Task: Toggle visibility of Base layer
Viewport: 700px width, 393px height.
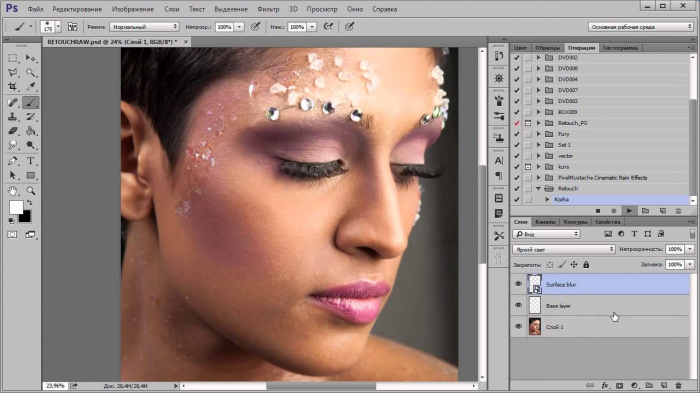Action: tap(518, 305)
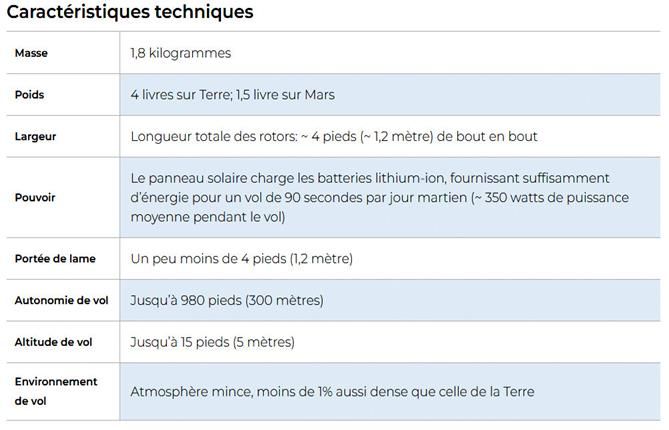Select the 'Autonomie de vol' row label
Viewport: 669px width, 430px height.
tap(61, 300)
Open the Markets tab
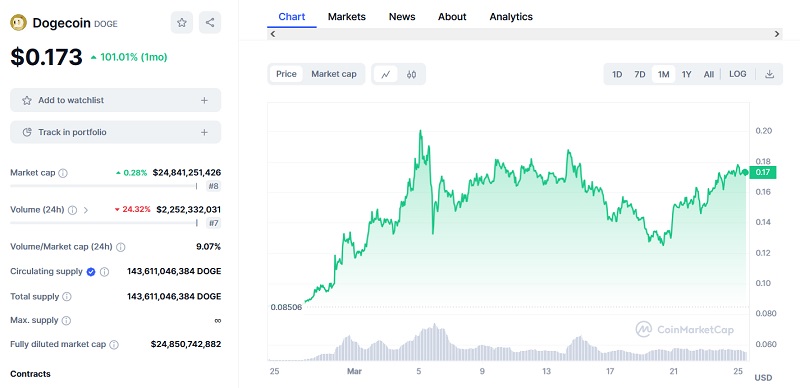The width and height of the screenshot is (800, 388). tap(347, 17)
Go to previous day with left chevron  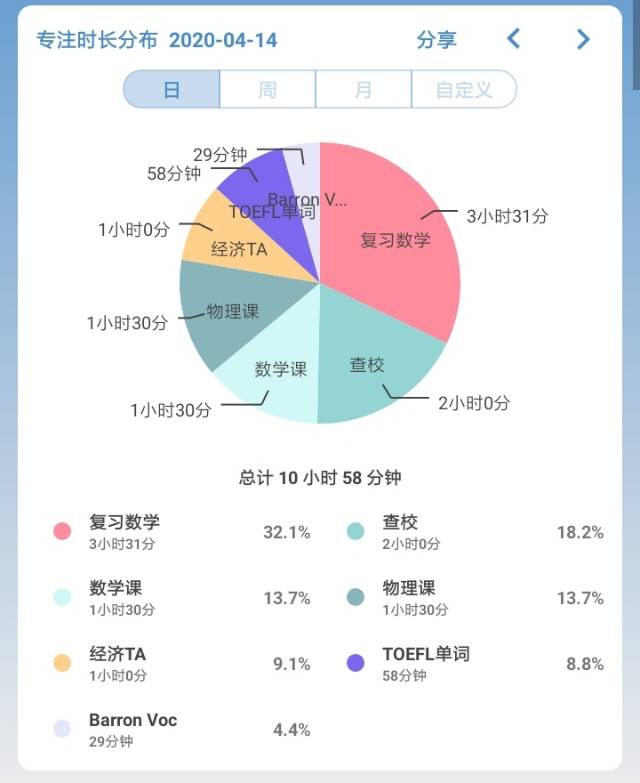[514, 39]
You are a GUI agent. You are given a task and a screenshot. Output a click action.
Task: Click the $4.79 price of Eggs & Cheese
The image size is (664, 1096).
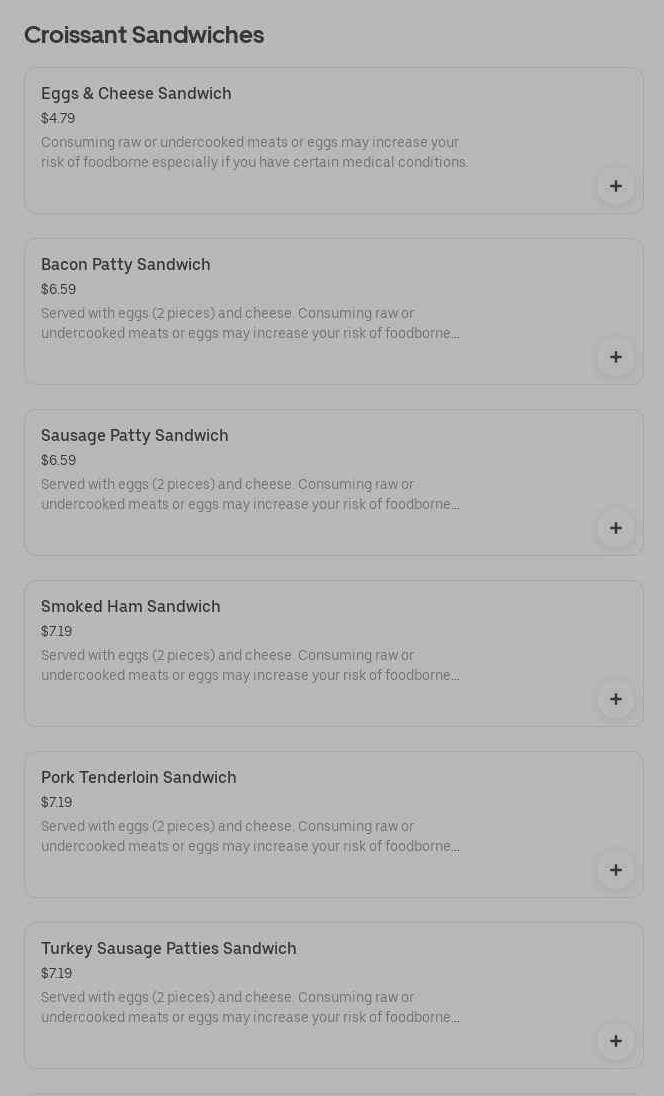[58, 118]
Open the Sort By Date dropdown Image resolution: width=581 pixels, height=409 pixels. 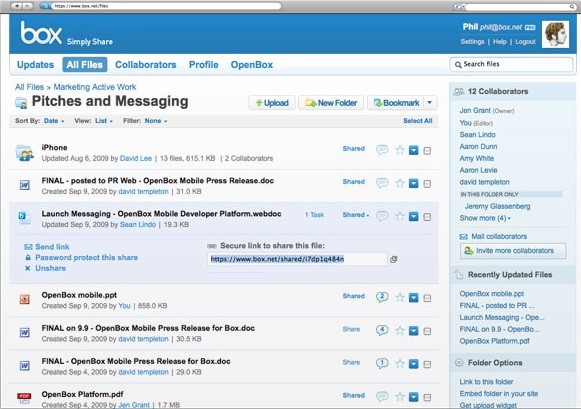(54, 121)

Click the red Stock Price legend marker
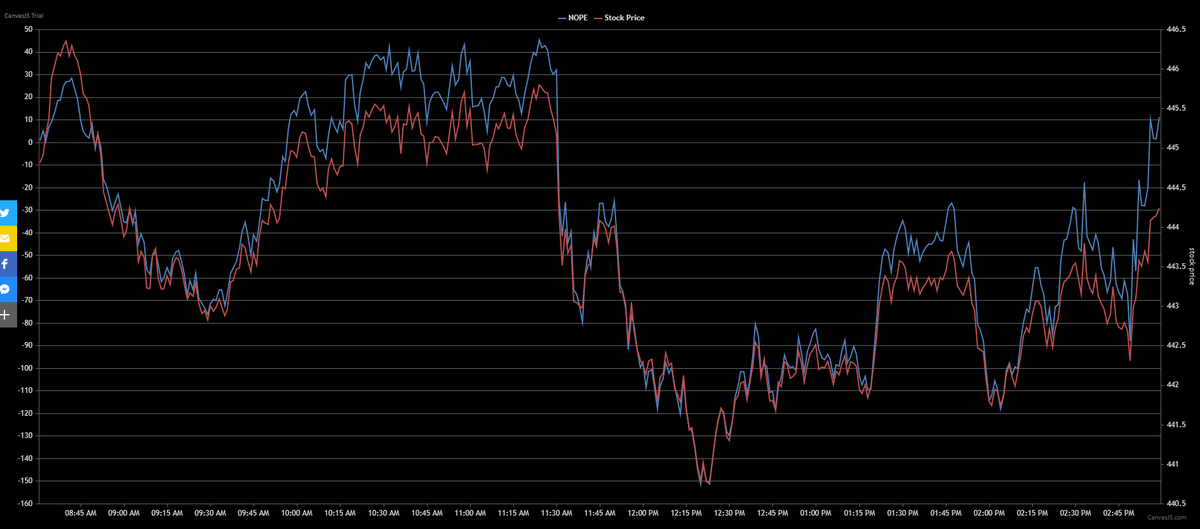pos(597,18)
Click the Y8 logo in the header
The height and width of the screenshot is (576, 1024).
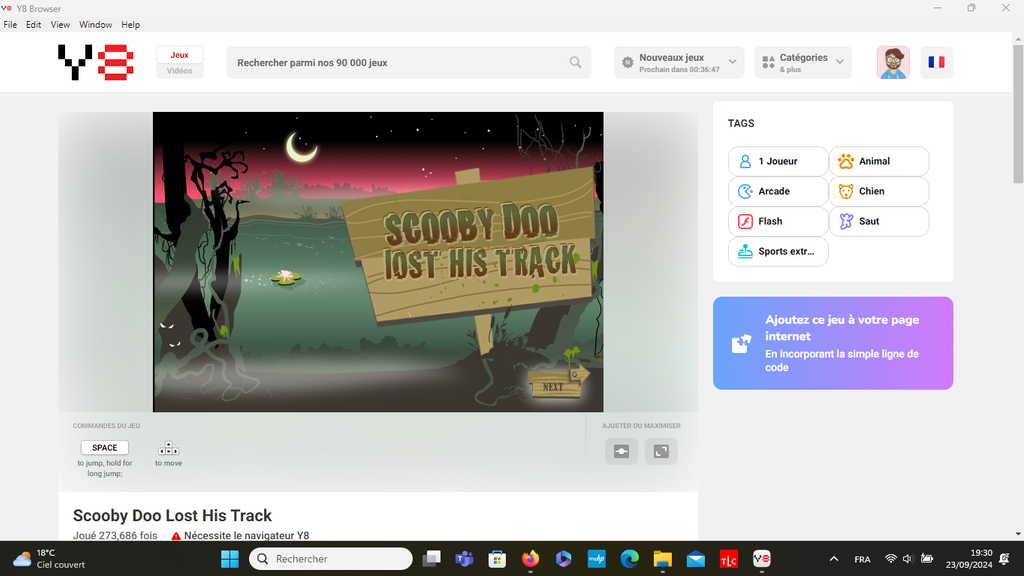95,62
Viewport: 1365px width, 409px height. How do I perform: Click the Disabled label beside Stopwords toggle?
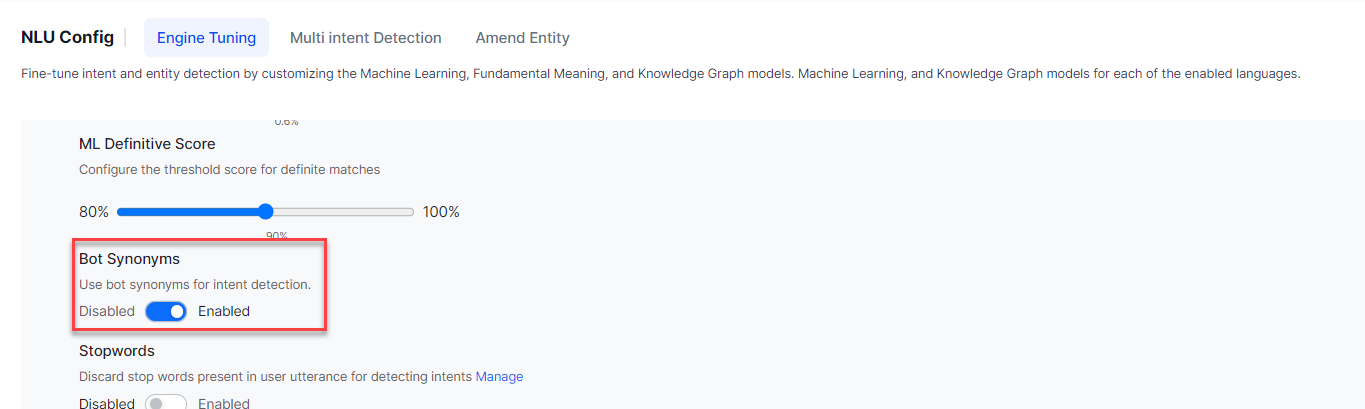[107, 403]
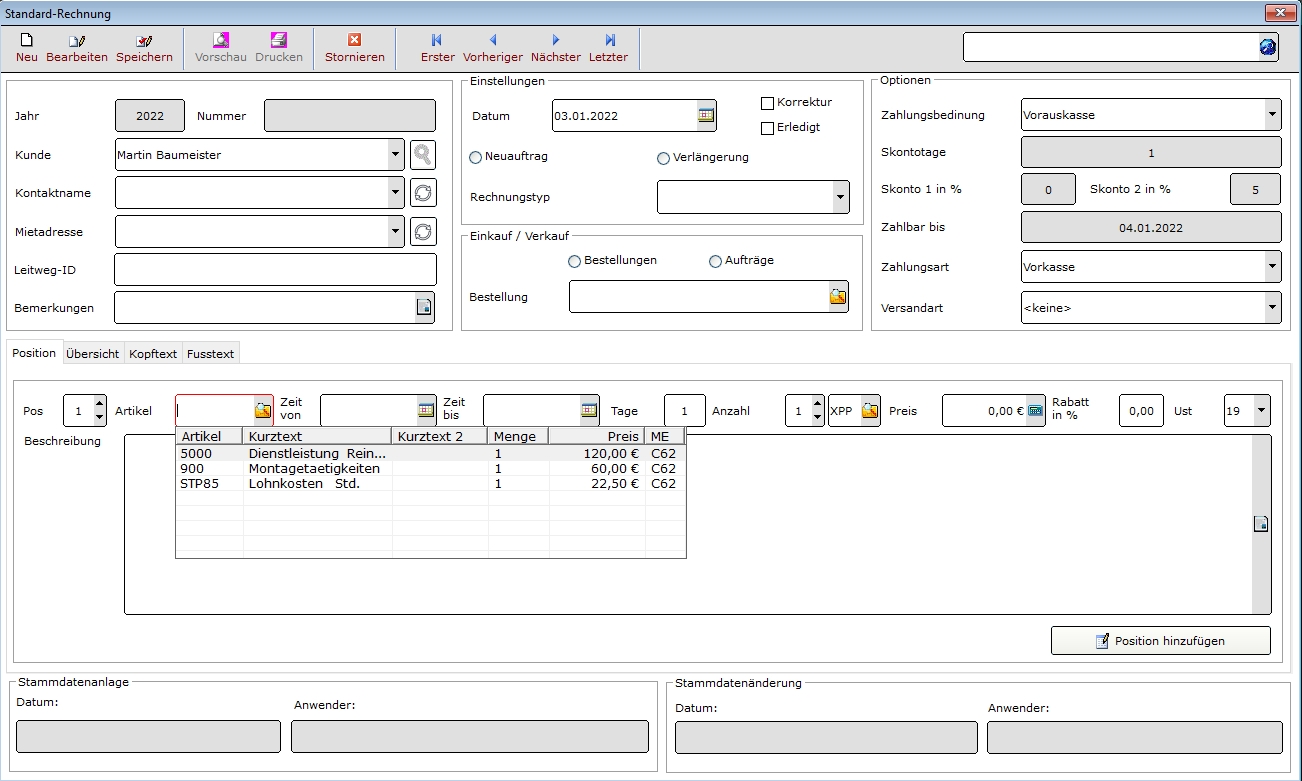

◆ ◆ ◆

Write the lines out exactly, beginning at the line that holds "Viewport: 1365px width, 409px" and stopping after the last line of the entries; include no pictures.

Viewport: 1365px width, 409px height. How do I perform: Click the Disabled label beside Stopwords toggle?
[107, 403]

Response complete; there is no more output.